In a brief filed in a state appeals court in the license-revocation case, however, attorneys for the Agency for Health Care Administration accused the nursing home of an “abject failure to meet its obligations as a licensed facility” and said it did not comply with state laws that require keeping residents safe.
“(The nursing home’s) license was revoked because it failed to keep its residents safe and allowed an extremely unsafe environment to develop and continue,” said the agency’s brief, filed last year at the 4th District Court of Appeal. “The statutory language placed (the nursing home) on notice that it was responsible for keeping its frail and vulnerable residents safe at all times, including following a hurricane or natural disaster.”

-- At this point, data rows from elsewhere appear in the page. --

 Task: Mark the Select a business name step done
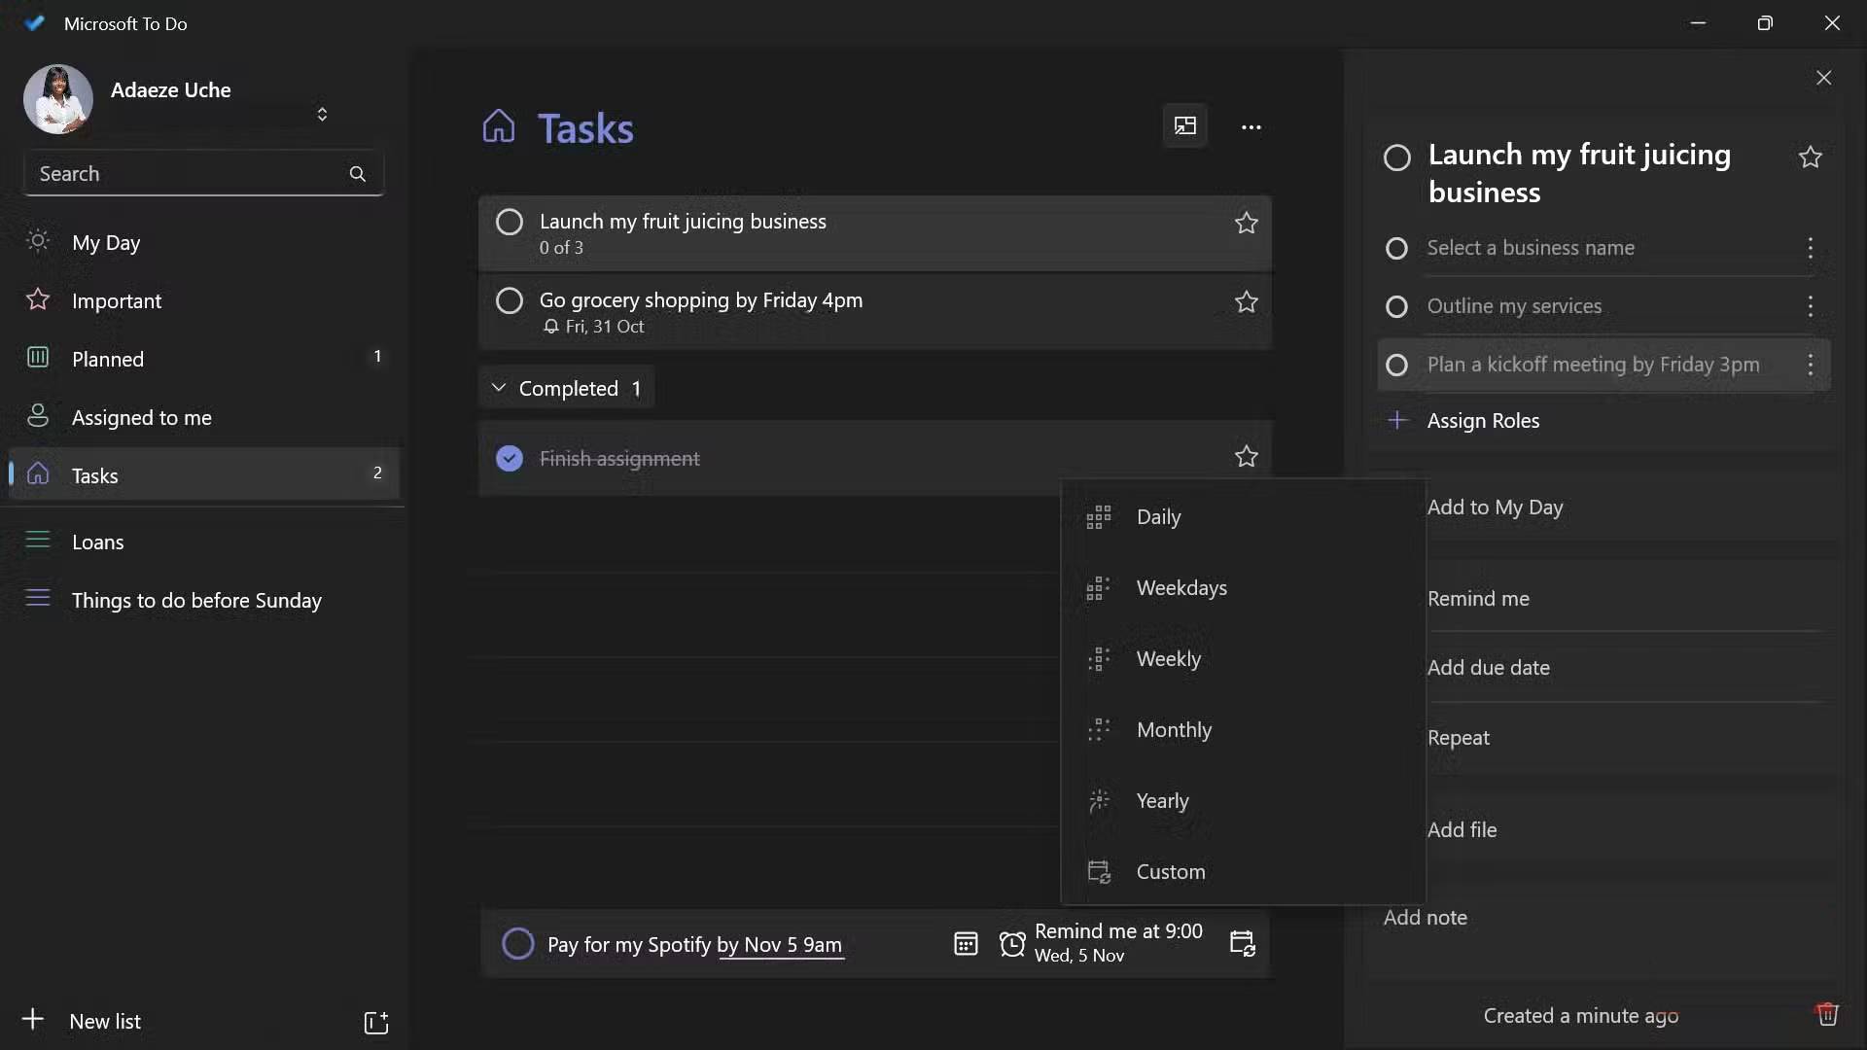pyautogui.click(x=1396, y=249)
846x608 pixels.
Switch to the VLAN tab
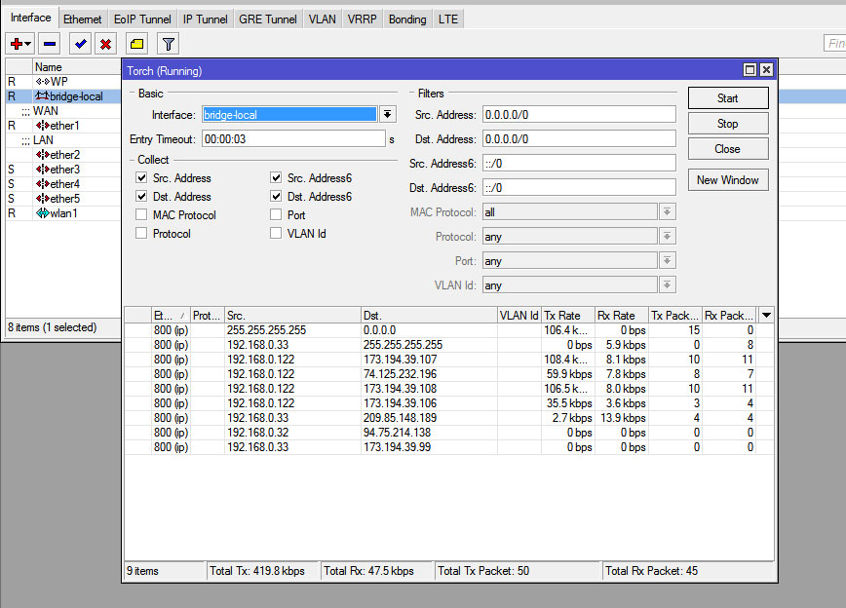(x=321, y=19)
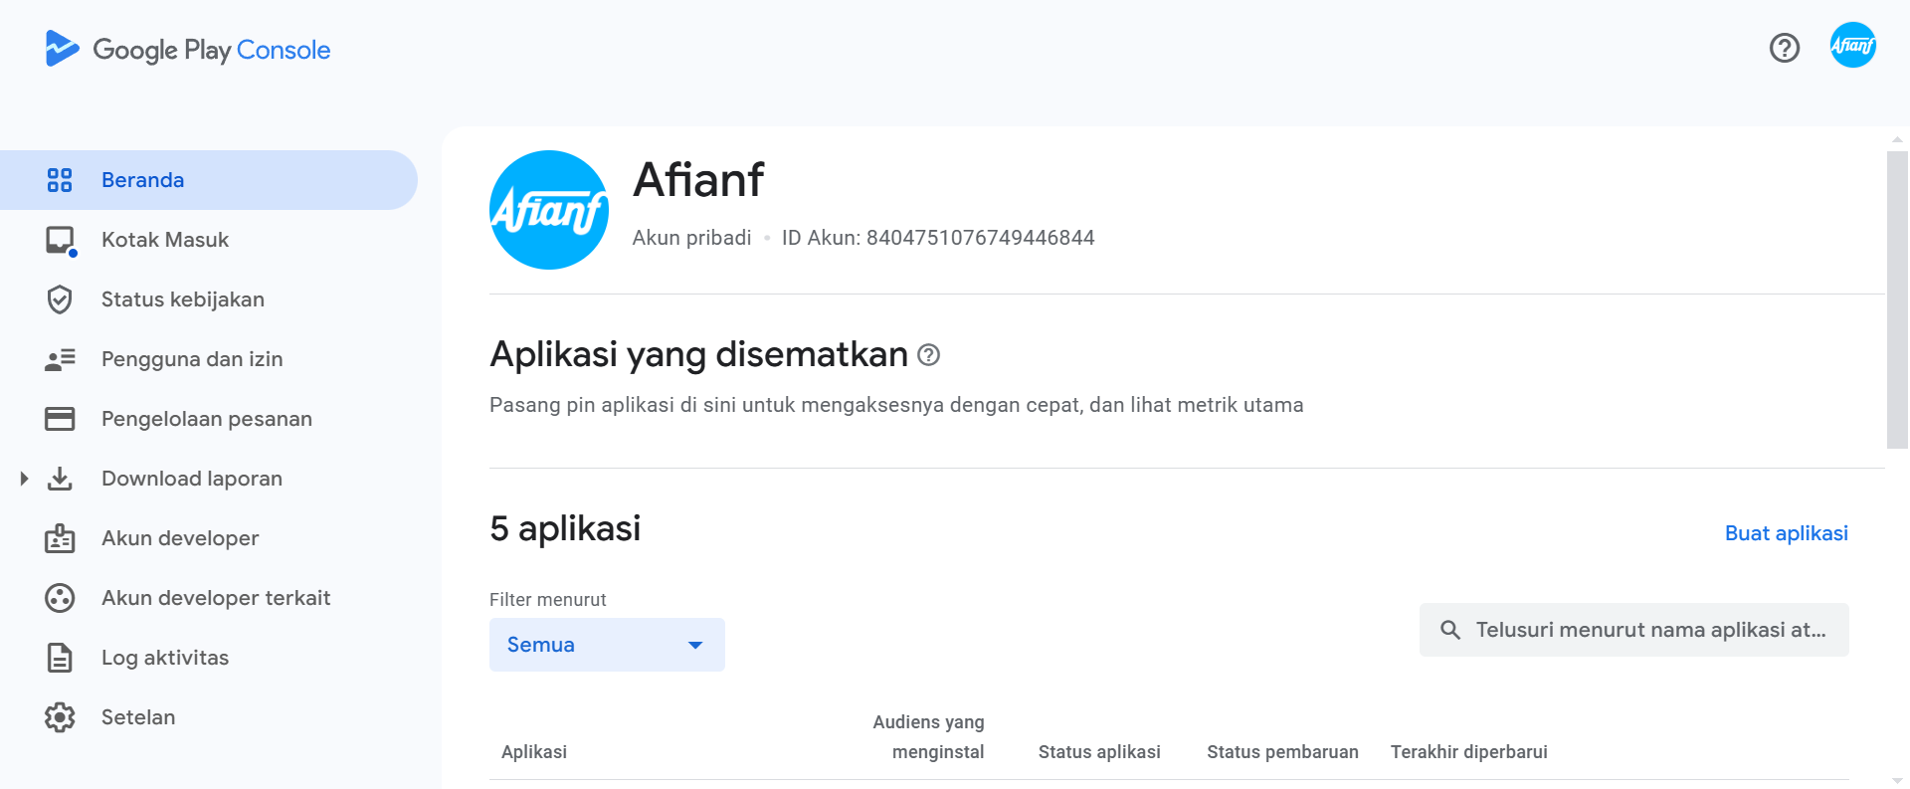The width and height of the screenshot is (1910, 789).
Task: Click the large Afianf developer profile picture
Action: pyautogui.click(x=549, y=210)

The federal court filings are the latest steps in long-running litigation, with the state and federal agencies prevailing in earlier rounds. The lawsuit filed Tuesday in district court came after what is known as a Departmental Appeals Board in June upheld the U.S. Department of Health and Human Services’ decision to exclude the nursing home from federal health care programs.

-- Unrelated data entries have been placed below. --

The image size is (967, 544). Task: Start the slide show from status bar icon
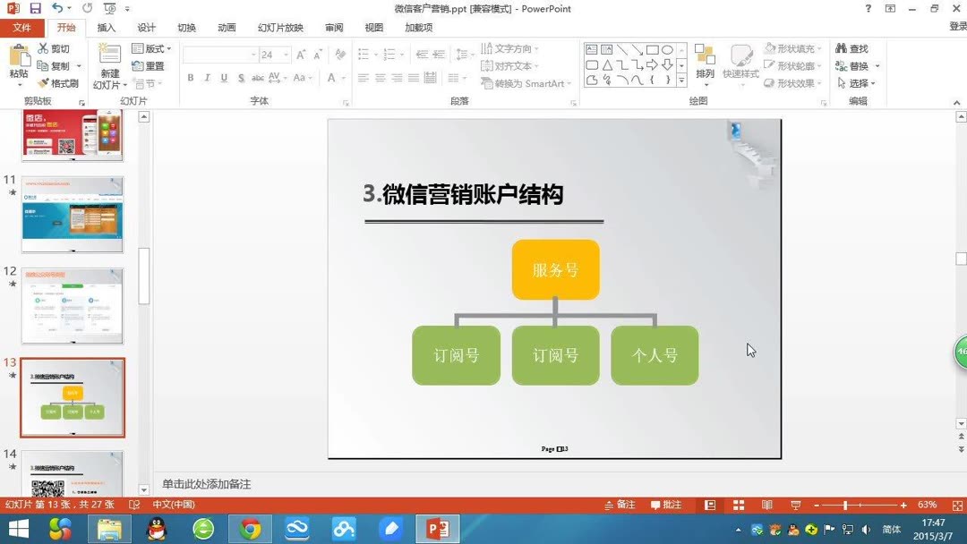point(795,504)
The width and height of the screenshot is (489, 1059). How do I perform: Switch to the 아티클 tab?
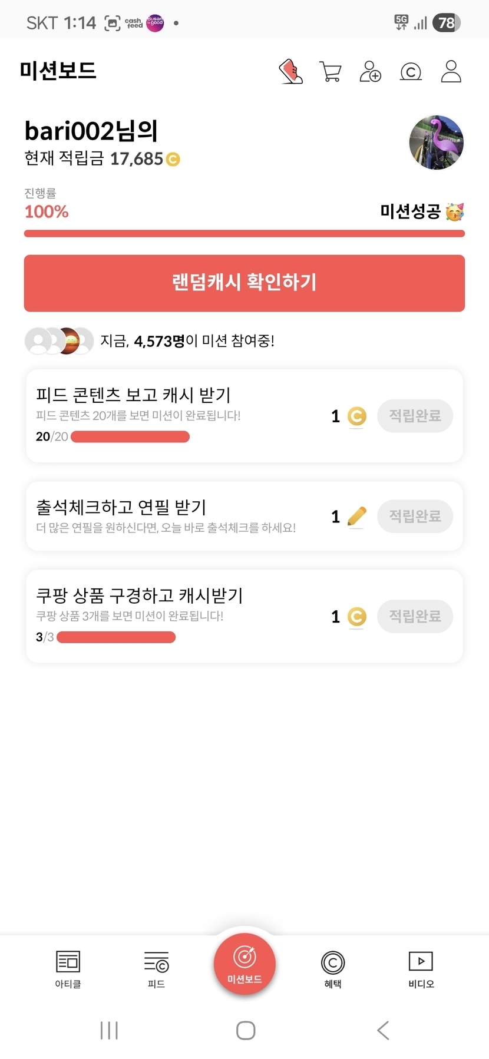coord(68,969)
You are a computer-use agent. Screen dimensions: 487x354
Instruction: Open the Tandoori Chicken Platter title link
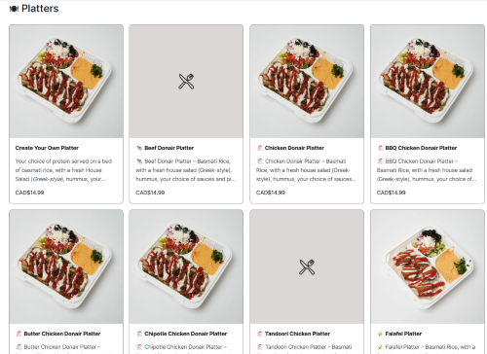[297, 334]
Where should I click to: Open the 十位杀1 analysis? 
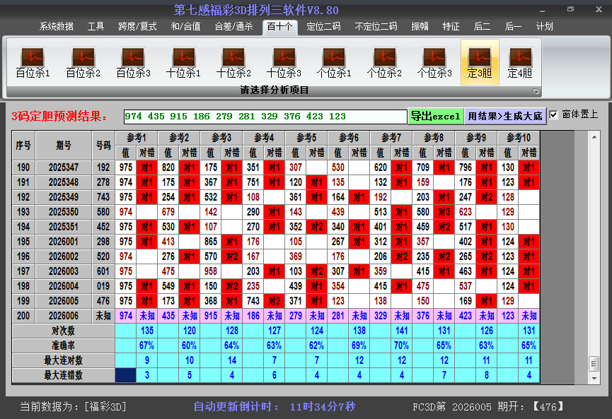pos(183,62)

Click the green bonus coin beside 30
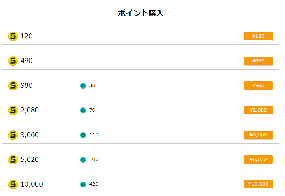(83, 85)
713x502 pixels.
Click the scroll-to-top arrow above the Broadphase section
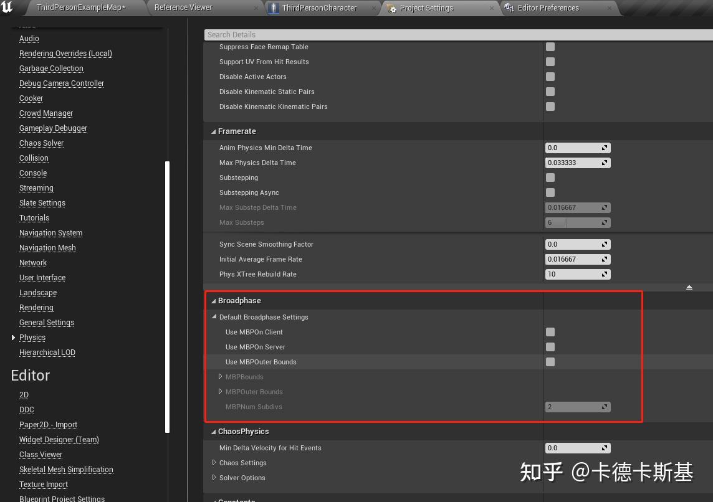pos(689,287)
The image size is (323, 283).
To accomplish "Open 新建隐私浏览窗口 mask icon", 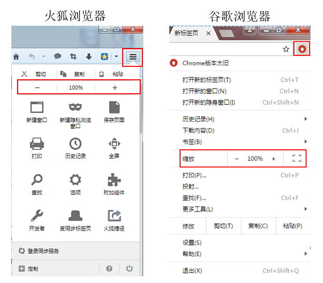I will [x=76, y=107].
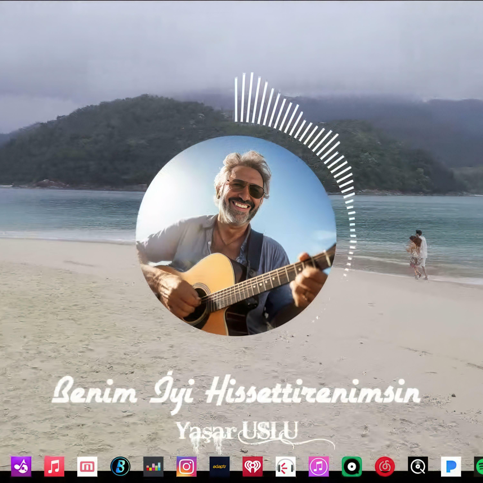The height and width of the screenshot is (483, 483).
Task: Open the pink iTunes music note icon
Action: [319, 466]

Meanwhile, the petition filed June 18 at the U.S. Supreme Court came after the state’s 4th District Court of Appeal turned down arguments that the Agency for Health Care Administration improperly revoked the facility’s license. The appeals court backed state Administrative Law Judge Mary Li Creasy, who in 2018 issued a recommended order supporting the revocation.
While authorities have attributed as many as 12 deaths to conditions at the facility, Creasy wrote that “clear and convincing evidence” was presented during the case that nine of the 12 residents “suffered greatly from the exposure to unsafe heat in the facility.” Following Creasy’s recommendation, the Agency for Health Care Administration in January 2019 issued a final order revoking the license.
The nursing home’s attorneys took the case to the U.S. Supreme Court instead of the Florida Supreme Court because the 4th District Court of Appeal did not issue a full written opinion in upholding the license revocation. The Florida Supreme Court does not review such opinions, known as per curiam opinions, the attorneys wrote in last month’s petition.
The U.S. Supreme Court agrees to hear only a fraction of the cases it receives. But the nursing home’s attorneys contend their case should be heard to correct “errors that conflict with the long-established due process requirements of this (Supreme) Court and federal circuit courts.”
“This is a case in which Florida’s Agency for Health Care Administration exercised the most extreme punishment available to long-term care facilities, the regulatory ‘death penalty’ of license revocation, against (The Rehabilitation Center at Hollywood Hills) after some of its residents died in the aftermath of Hurricane Irma in 2017,” the petition said. “This was done without affording the licensee the due process to which it was legally entitled: full and fair discovery and full and fair hearing that included a meaningful opportunity to offer evidence, argument, and afforded consideration pertinent to the applicable law and the licensee’s available defenses.”